Conducting clinical trials aimed at investigating the healthspan-promoting potential of conventionally used drugs certainly represents a very difficult task. This difficulty is, in particular, related to the fact that elderly patients are typically multimorbid and get multiple drugs. According to current estimates, more than one third of elderly patients simultaneously use five or more prescription drugs, often along with the intake of one or more over-the-counter drugs or dietary supplements (Maher et al. 2014). Therefore, the results of clinical trials conducted with geriatric patients can be significantly confounded by certain drug-drug interactions (Shenoy and Harugeri 2015). One more important limitation of randomized controlled trials in geriatric patients is considering defined age and/or concomitant disease as exclusion criteria. It makes it difficult to precisely estimate the entire spectrum of anti-aging and healthspan-promoting effects of the investigated medications (Zulman et al. 2011). Furthermore, since many drugs have a “therapeutic window” of effect, which means that either too little or too much (and also too early or too late) intervention may prevent the optimal response, the proper dosing and life-course timing of healthspan-promoting drugs have to be thoroughly determined prior to their application (Burd et al. 2016; Piskovatska et al. 2019a, b). An important question is also whether health status could depend differently on the mode of intervention, e.g., cholesterol-reducing effects of statins, glucose-lowering effects of metformin, anti-inflammatory effects of aspirin, autophagy-inducing effects of spermidine, etc.
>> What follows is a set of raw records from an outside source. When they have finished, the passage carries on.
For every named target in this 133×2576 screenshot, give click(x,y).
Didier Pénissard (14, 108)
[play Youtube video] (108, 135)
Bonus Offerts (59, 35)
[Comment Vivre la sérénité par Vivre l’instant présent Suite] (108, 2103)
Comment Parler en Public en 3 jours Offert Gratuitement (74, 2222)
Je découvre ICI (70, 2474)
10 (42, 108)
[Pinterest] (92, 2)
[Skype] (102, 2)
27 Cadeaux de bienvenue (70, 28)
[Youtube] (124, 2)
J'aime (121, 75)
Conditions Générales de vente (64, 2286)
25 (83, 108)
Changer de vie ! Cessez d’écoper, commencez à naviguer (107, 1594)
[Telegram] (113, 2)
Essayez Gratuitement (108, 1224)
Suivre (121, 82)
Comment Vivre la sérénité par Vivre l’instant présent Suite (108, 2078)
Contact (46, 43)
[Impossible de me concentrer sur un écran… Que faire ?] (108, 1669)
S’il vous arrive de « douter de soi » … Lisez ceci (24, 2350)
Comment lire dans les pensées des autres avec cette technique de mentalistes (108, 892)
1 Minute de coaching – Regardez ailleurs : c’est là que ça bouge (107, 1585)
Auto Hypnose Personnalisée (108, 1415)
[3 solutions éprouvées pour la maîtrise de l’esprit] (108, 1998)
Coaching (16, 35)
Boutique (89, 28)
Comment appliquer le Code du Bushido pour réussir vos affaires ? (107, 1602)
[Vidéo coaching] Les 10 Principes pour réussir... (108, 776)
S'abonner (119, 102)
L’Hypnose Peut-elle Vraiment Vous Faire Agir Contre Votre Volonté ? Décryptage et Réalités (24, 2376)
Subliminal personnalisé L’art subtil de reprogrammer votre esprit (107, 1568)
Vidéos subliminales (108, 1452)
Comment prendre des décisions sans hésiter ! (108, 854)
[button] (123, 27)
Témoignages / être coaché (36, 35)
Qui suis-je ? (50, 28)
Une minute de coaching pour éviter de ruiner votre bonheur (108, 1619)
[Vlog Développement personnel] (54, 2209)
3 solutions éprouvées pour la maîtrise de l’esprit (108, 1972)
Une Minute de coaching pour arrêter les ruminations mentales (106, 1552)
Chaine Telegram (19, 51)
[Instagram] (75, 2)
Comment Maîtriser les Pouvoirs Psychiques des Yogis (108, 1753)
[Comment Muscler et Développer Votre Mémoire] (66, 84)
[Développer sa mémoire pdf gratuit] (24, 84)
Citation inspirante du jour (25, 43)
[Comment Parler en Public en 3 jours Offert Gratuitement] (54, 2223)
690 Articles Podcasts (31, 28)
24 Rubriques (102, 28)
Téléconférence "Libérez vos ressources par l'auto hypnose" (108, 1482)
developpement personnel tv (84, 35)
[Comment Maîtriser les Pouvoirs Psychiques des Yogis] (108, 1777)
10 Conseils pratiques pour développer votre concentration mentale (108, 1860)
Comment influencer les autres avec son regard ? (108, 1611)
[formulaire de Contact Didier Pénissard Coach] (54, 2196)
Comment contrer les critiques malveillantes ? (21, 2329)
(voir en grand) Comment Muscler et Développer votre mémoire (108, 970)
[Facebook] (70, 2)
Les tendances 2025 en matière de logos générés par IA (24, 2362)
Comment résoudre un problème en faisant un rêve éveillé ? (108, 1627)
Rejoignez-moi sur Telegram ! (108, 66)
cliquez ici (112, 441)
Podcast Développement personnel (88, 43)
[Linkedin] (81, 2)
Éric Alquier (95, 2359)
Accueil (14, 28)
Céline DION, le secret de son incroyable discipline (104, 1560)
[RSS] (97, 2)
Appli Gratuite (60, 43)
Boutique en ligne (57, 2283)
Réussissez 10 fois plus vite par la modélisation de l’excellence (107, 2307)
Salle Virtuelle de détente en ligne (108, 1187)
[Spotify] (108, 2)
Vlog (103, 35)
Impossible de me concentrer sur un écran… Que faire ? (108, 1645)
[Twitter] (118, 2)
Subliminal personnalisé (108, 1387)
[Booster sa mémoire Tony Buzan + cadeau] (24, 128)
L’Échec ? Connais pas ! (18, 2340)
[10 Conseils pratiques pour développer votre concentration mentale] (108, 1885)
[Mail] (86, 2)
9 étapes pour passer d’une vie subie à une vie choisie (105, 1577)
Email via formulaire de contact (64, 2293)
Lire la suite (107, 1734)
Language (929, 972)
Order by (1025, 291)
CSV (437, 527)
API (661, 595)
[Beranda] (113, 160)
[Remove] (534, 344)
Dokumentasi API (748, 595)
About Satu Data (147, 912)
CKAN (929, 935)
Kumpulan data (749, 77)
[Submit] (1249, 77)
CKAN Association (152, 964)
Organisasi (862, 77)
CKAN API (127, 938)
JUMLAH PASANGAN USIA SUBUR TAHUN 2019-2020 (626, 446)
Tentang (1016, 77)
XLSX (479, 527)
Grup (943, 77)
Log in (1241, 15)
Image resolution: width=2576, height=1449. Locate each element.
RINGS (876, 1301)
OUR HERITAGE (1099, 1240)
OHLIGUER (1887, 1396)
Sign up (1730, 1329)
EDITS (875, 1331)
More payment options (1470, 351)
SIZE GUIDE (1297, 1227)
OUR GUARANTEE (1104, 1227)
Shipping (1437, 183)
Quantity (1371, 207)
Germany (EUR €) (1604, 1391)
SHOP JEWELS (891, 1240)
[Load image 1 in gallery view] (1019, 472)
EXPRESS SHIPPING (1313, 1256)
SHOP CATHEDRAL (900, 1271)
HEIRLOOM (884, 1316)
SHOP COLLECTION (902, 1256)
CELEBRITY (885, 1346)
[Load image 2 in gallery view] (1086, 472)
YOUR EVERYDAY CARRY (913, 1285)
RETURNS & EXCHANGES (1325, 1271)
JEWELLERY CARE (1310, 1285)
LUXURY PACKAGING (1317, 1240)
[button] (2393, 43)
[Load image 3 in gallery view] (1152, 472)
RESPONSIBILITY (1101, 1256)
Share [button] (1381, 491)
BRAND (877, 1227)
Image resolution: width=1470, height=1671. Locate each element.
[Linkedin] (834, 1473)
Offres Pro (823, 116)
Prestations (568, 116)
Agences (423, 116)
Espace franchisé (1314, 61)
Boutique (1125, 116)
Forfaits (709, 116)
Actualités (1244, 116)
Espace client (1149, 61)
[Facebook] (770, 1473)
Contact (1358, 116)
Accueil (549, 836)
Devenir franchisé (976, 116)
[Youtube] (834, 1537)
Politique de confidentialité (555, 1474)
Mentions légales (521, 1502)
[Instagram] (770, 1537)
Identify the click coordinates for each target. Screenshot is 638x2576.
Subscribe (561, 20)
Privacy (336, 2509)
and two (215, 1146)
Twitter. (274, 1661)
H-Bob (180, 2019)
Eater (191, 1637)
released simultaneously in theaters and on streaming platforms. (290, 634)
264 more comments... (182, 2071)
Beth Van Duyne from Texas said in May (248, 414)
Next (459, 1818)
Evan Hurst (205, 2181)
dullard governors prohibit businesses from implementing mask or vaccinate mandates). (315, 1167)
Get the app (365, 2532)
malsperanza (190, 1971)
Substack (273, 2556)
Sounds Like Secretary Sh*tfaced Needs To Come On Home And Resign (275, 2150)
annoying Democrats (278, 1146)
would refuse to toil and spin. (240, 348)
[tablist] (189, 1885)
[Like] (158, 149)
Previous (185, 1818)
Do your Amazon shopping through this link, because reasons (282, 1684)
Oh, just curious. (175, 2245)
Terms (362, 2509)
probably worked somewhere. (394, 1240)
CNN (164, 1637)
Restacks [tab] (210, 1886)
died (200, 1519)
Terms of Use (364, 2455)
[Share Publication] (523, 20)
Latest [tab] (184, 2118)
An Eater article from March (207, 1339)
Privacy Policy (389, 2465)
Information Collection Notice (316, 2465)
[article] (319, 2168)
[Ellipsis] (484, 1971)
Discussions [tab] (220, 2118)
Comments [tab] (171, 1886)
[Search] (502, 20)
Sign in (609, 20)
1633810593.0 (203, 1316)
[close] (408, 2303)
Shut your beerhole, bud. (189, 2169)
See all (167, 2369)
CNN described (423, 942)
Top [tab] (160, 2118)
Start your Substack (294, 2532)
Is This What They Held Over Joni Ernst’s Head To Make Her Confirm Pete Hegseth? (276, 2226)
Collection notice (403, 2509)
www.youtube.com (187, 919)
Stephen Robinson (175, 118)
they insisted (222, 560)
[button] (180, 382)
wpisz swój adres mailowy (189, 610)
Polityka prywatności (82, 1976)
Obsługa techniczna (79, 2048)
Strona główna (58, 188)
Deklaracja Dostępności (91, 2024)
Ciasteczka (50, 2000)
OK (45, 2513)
The important consideration in designing clinical trials for healthspan-promoting interventions is also the choice of outcome measure (Fleming and Powers 2012). Indeed, clinical evidence for effectiveness of such interventions is typically based on the data regarding the prevention or treatment of particular aging-related disorders, but not on the early markers of age-related functional declines and aging rate per se. This is an important obstacle in terms of a translational perspective. Indeed, as stated in the WHO World Report on Ageing and Health (2015), “healthy ageing is more than just the absence of disease; the maintenance of functional ability has the highest importance.” Thus, the conclusion about the efficiency of healthspan-promoting interventions cannot be done only based on disease prevention/treatment. In addition, the success of such therapy obviously depends on the health status of the intervention group. Indeed, the success of such therapy in a group of sick people will not necessarily mean that it will be just as successful when used in healthy subjects. The lack of reliably measurable biomarkers to evaluate the rate of human aging and effectiveness of anti-aging interventions remains an important challenge in this field (Moskalev et al. 2016). Therefore, the development of innovative algorithms to accurately determine the biological age of people in order to evaluate their health status and to access the efficiency of healthspan-promoting interventions is of paramount importance in biogerontological research.

In conclusion, since processes implicated in aging are extraordinarily complex and intertwined, the healthspan-promoting effects of anti-aging pharmacological interventions are often unsatisfactory and greatly limited by their side effects. So, implementation of such treatment modalities in routine clinical practice is apparently a long-term process that will require numerous translational steps to address ongoing and future challenges in the field. After overcoming these obstacles, however, implementing such therapeutic approaches can undoubtedly provide innovative strategies for human healthspan extension.